Maurice Limat fut longtemps moqué par les adorateurs fanatiques d’une science-fiction élitiste, dite de qualité. Du moins d’une qualité supposée et opposée aux délires aventureux de Limat et de nombre de ses confères du Fleuve Noir Anticipation.
L’ENTREPRISE DU REVE (à L’Oeil du Sphinx) a depuis remis les pendules à l’heure pour faire redécouvrir le charme de cet incroyable romancier pop qui commença sa carrière en 1935 chez Ferenzci.
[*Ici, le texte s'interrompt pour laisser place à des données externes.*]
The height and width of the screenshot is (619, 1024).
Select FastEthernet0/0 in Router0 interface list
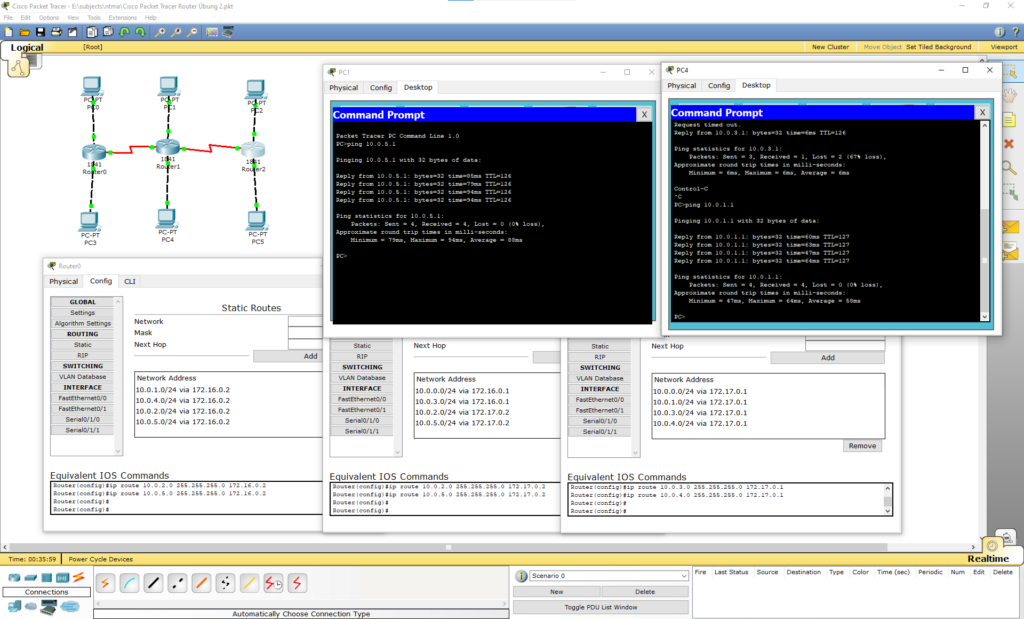pos(83,398)
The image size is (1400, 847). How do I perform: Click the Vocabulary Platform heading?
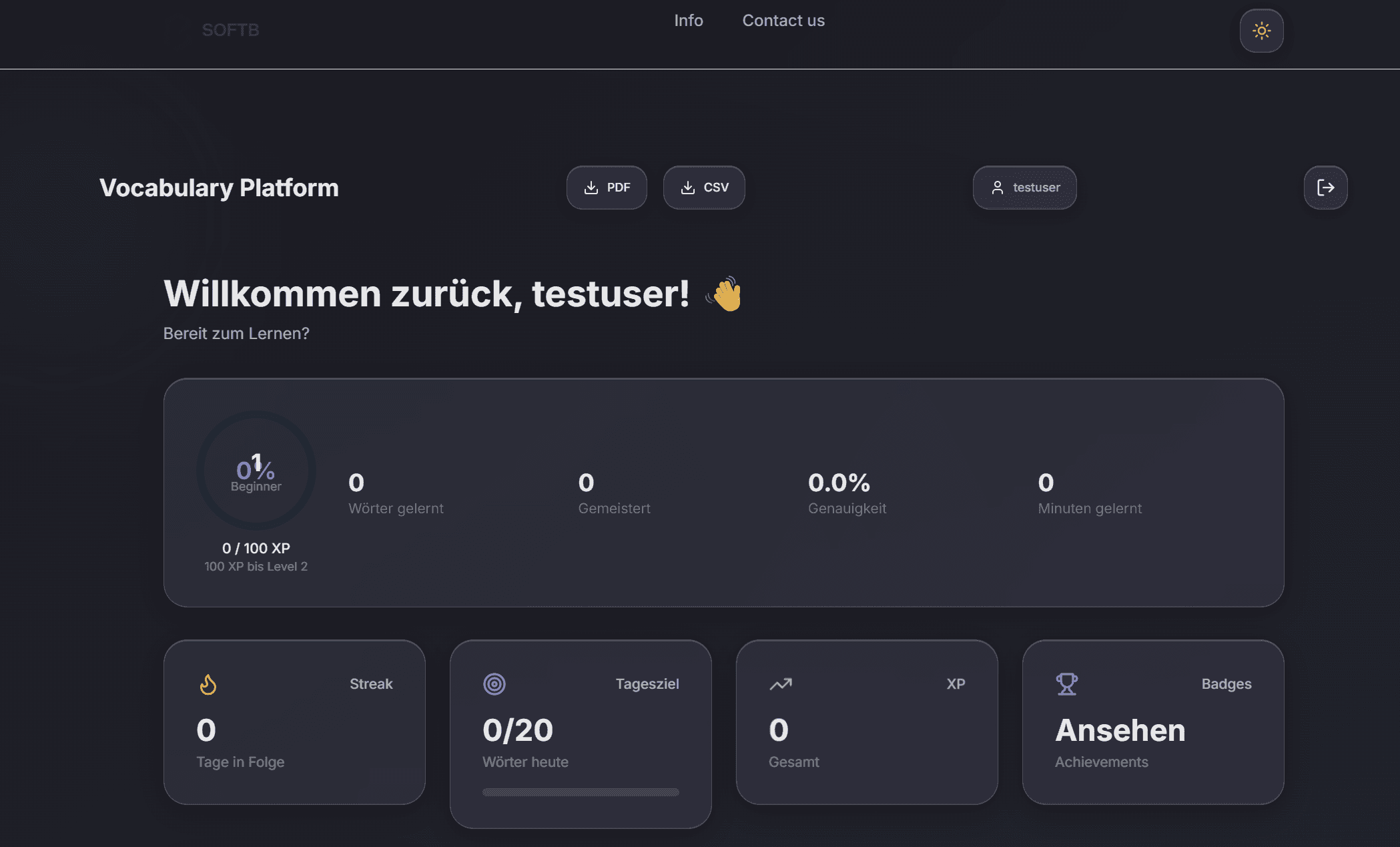click(219, 188)
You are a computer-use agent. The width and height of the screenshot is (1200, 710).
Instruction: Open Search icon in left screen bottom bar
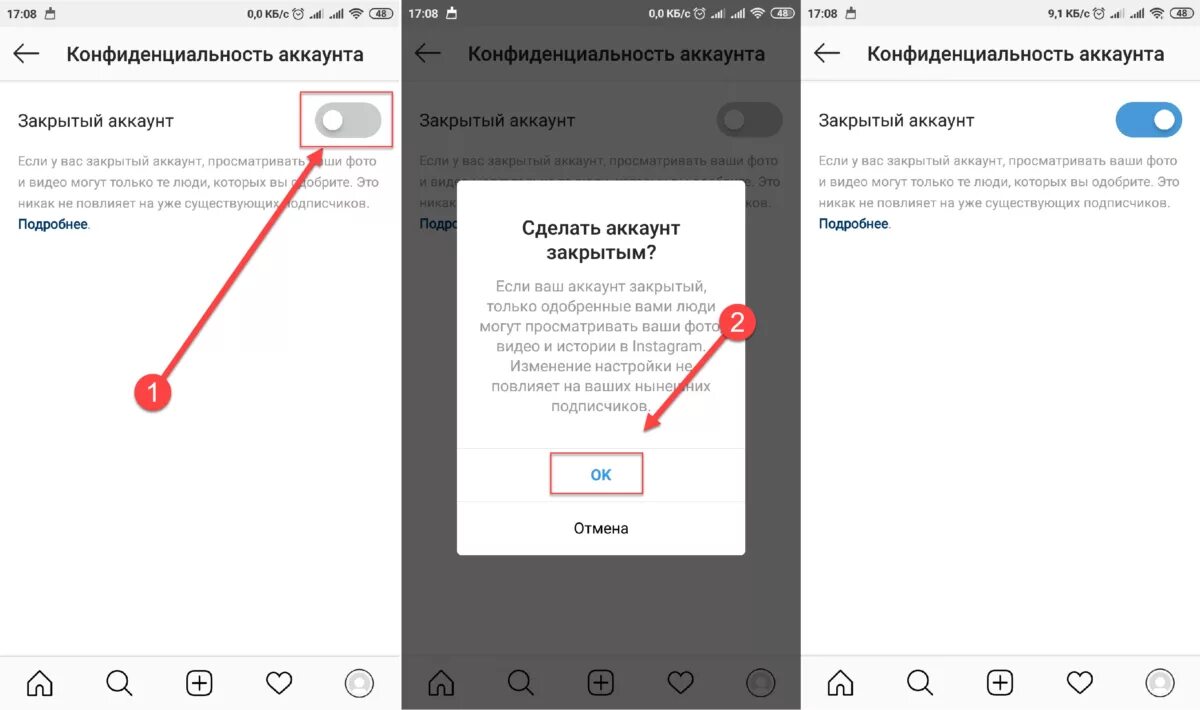(119, 683)
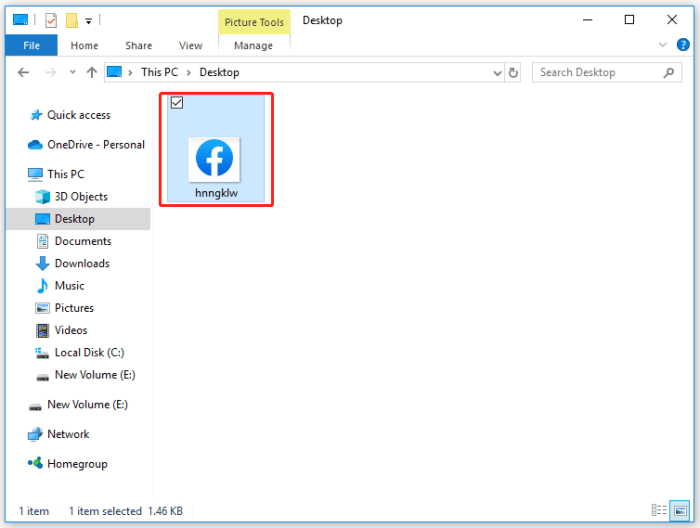Open Quick Access Toolbar customize dropdown

coord(89,20)
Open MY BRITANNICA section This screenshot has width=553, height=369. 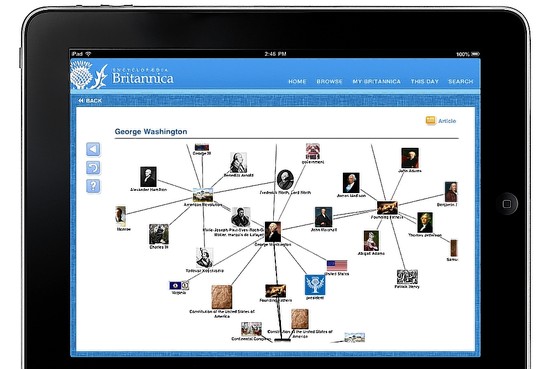[x=376, y=81]
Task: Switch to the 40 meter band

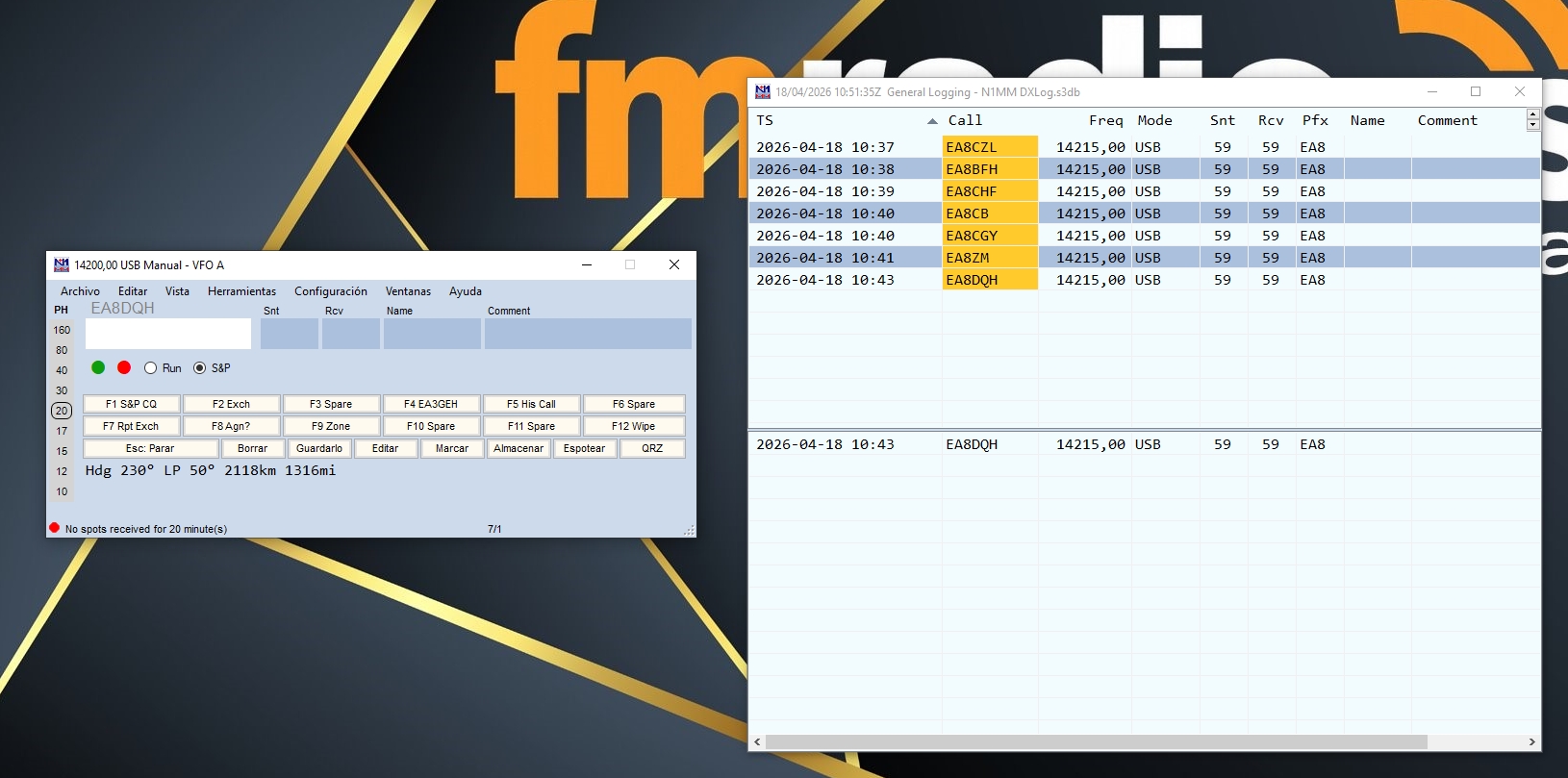Action: coord(62,370)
Le bougre signa tout de même une bonne centaine d’ouvrages de SF au Fleuve Noir et bien une trentaine d’ANGOISSE (du bout des lèvres, certains critiques lui concèdent au moins d’avoir marqué quelques points dans l’épouvante à l’ancienne).
Il faut bien le dire : malgré un style indéniablement suranné (les méchantes langues le qualifieront volontiers de « vieillot » !), Limat savait écrire. Il écrivait en 1985 comme en 1935 peut-être, mais il savait pondre un roman qui se tenait de A à Z.
LA CITE DU VENT DAMNE, auquel on reprochera parfois un côté un peu trop contemplatif, est ainsi un bon roman de science-fantasy. Mélanger les genres, inclure de la science dans un univers médiéval, était bien dans la manière de Limat.
Pour lui, la SF était avant tout « la poésie du vingtième siècle », comme il le confie dans L’ENTREPRISE DU REVE. Effectivement, LA CITE DU VENT DAMNE est parsemé de moments très poétiques, esthétiques, qui ne peuvent laisser indifférent. Même si, c’était le risque couru, cela pourra faire sourire certains qui tiennent à voir en lui une sorte de Ed Wood de la SF littéraire française. Un Ed Wood avec des moyens alors (la littérature, pour qui sait écrire, ne connaît guère de limites), un Ed Wood avec un style bien réel aussi.
On pense parfois au beau LITAN de Jean-Pierre Mocky avec ces oiseaux de feu et ces poissons étincelants qui abritent les âmes de ceux qui ont été aspirés par le Vent Damné (les « Fluides »).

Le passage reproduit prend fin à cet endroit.